If stuttering is occurring too often there may be some other issue, usually hogging the CPU.
OTHER:
If NVidia then use NVidia Control Panel-> manage 3d settings->..add game-> (change to Adaptive VSYNC or the half refresh version)-> save
For AMD there is RadeonPro (Dynamic VSYNC works same as Adaptive VSYNC). AMD has a new "Enhanced Sync" functionality but not sure if it can do what Dynamic VSYNC does.
https://gaming.radeon.com/en/radeon-software-17-7-2-introducing-enhanced-sync/
Okay, it does though not sure how to turn it on:
"Enhanced Sync will stay synchronized to the display in order to avoid tearing. If the frame rate drops far enough below the display’s refresh rate, though, it will dynamically choose to allow tearing in order to get new information on screen as soon as possible and to avoid that stair-step effect. Enabling tearing is a compromise, but it’s arguably the best way of dealing with this difficult circumstance3."
That is EXACTLY the way NVidia Adaptive VSYNC works.

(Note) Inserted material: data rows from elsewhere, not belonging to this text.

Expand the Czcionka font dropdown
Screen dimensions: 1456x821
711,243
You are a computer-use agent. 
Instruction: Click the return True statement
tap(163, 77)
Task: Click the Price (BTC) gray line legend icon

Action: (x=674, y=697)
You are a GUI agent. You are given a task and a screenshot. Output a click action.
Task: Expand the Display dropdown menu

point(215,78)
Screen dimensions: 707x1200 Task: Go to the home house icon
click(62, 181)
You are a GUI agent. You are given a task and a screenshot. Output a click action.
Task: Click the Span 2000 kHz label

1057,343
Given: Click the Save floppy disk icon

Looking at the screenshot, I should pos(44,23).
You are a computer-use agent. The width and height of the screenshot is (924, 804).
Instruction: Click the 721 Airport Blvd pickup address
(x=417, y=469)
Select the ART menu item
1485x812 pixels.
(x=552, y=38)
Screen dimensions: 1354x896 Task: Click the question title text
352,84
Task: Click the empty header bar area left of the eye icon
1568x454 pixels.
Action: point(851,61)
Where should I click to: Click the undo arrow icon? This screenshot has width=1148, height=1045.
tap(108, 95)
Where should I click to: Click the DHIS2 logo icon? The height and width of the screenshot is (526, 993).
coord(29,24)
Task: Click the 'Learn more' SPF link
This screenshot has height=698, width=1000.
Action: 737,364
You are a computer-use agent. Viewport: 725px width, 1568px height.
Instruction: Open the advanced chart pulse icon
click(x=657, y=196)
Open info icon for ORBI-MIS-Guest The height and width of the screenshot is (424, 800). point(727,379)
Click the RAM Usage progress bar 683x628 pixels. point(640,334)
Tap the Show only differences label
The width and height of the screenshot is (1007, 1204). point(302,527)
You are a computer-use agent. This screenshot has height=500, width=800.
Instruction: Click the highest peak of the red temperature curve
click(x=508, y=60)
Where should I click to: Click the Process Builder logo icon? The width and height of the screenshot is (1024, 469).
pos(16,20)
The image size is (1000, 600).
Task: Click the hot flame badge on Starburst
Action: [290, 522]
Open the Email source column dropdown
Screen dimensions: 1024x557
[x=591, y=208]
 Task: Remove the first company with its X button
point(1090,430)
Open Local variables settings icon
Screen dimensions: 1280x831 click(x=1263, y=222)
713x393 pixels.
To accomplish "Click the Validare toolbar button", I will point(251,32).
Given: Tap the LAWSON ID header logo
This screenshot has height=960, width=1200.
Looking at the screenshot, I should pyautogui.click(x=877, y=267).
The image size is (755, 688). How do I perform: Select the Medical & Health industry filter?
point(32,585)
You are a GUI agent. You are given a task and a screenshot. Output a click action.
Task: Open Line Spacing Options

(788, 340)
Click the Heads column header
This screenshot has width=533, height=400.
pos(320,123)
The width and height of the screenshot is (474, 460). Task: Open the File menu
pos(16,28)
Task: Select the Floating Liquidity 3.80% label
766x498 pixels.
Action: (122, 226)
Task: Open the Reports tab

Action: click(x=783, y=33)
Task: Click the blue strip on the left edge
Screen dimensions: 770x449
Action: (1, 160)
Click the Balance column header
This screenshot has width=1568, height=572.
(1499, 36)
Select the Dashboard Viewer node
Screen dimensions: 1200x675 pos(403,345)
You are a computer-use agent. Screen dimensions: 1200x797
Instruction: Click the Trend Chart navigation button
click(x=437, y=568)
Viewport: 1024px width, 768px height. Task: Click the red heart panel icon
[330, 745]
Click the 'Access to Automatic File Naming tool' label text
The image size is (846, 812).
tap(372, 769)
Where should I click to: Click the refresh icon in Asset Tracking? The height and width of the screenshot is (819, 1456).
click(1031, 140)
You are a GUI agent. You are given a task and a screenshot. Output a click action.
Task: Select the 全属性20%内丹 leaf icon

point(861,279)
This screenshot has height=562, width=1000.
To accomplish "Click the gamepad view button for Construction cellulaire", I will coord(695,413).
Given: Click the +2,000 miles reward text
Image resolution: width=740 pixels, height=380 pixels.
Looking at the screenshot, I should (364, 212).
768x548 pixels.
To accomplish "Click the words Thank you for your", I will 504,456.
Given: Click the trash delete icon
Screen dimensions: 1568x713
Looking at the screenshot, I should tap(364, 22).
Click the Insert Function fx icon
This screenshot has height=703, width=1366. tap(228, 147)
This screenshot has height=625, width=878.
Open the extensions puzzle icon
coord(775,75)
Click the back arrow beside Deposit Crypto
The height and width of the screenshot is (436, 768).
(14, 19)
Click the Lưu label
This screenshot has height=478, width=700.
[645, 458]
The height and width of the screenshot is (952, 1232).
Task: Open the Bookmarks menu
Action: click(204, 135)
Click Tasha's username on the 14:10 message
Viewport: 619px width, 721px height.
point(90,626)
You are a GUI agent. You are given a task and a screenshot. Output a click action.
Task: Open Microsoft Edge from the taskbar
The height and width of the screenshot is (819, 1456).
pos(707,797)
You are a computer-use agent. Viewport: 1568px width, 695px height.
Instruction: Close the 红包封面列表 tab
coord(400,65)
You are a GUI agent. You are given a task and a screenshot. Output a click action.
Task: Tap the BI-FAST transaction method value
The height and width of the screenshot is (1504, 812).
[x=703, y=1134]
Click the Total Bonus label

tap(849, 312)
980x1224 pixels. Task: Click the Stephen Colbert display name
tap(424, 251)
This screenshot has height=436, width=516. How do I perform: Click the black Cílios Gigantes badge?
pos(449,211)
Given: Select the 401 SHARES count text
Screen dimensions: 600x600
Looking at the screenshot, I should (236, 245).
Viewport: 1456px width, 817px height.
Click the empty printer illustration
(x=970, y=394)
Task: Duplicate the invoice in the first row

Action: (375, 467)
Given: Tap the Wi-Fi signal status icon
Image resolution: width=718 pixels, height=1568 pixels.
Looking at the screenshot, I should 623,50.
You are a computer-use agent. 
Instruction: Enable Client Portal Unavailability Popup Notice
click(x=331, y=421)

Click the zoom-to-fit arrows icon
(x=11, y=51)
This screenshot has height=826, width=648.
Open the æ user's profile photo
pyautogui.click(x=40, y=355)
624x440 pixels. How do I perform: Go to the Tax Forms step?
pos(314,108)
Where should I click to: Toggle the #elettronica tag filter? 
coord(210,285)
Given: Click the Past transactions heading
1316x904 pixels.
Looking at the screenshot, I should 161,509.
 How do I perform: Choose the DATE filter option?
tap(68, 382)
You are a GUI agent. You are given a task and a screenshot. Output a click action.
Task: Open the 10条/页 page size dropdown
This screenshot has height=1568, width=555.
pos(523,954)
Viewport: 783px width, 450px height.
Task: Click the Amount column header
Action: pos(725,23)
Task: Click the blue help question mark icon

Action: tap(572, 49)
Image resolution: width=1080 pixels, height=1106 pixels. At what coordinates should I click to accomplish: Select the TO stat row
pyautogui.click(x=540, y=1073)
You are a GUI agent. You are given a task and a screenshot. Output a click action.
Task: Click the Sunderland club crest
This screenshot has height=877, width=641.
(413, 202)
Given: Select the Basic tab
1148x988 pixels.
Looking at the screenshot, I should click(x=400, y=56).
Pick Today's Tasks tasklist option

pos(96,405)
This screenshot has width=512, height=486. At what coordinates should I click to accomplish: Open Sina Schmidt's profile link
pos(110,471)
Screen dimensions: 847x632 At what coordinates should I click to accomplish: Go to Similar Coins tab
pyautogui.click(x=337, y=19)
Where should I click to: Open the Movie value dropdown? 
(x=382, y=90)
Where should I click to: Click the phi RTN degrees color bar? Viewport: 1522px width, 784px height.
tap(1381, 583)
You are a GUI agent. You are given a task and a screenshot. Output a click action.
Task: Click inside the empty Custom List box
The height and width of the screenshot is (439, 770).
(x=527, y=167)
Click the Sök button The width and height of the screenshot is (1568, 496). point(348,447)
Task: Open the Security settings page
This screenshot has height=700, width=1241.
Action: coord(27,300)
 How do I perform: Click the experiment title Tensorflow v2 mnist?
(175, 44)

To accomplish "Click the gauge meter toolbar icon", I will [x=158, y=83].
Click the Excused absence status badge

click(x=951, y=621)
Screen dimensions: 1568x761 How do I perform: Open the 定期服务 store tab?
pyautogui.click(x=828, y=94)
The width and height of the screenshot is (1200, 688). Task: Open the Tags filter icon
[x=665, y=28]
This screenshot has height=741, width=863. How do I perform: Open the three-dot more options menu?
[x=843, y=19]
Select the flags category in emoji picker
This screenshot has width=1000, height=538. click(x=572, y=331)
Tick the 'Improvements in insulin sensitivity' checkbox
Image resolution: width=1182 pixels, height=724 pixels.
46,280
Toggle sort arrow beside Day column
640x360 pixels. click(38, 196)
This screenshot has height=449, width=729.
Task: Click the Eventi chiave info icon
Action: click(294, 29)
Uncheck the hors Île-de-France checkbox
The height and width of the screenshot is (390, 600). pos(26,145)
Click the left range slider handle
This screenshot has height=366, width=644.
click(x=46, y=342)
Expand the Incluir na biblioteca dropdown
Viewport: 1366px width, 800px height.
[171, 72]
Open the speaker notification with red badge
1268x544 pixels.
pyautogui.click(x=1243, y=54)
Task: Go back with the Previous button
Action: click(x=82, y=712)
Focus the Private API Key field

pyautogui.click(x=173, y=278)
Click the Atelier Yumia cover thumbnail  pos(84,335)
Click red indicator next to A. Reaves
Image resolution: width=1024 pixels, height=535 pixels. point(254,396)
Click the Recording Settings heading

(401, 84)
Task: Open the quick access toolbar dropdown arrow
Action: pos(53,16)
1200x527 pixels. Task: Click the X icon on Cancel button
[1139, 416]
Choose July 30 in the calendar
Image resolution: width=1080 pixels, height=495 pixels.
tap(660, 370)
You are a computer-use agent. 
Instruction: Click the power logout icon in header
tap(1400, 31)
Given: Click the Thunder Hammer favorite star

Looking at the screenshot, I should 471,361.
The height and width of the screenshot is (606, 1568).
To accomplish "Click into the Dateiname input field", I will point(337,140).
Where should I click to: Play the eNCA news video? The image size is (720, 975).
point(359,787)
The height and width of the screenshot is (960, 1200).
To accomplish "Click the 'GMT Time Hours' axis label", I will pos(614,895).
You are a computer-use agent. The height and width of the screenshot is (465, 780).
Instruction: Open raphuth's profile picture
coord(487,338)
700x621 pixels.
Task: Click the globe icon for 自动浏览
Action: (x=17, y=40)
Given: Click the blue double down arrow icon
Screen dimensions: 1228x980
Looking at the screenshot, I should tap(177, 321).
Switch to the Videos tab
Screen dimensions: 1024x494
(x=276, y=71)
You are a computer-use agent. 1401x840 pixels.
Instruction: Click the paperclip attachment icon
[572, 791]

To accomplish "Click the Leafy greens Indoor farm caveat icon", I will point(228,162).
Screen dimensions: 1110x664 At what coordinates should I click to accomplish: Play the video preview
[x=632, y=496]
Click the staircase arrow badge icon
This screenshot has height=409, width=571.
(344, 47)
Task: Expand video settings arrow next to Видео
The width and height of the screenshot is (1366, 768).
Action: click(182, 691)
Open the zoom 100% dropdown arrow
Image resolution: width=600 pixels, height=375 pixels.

If you turn on "Enhanced VSYNC" and don't have a Freesync monitor then this is the only benefit (there's a "FAST SYNC" function too you can Google but it just drops frames to stay synced but you have to output at least 120FPS from the GPU to work so just ignore that).
SUMMARY:
Set your GOAL (VSYNC, Adaptive... ) then tweak the game towards that. (example, force "Dynamic VSync Half Refresh" then adjust game settings to maintain 30FPS about 90% of the time).
If stutters too often try dropping game settings lower. If all games stutter way too much maybe some other issue.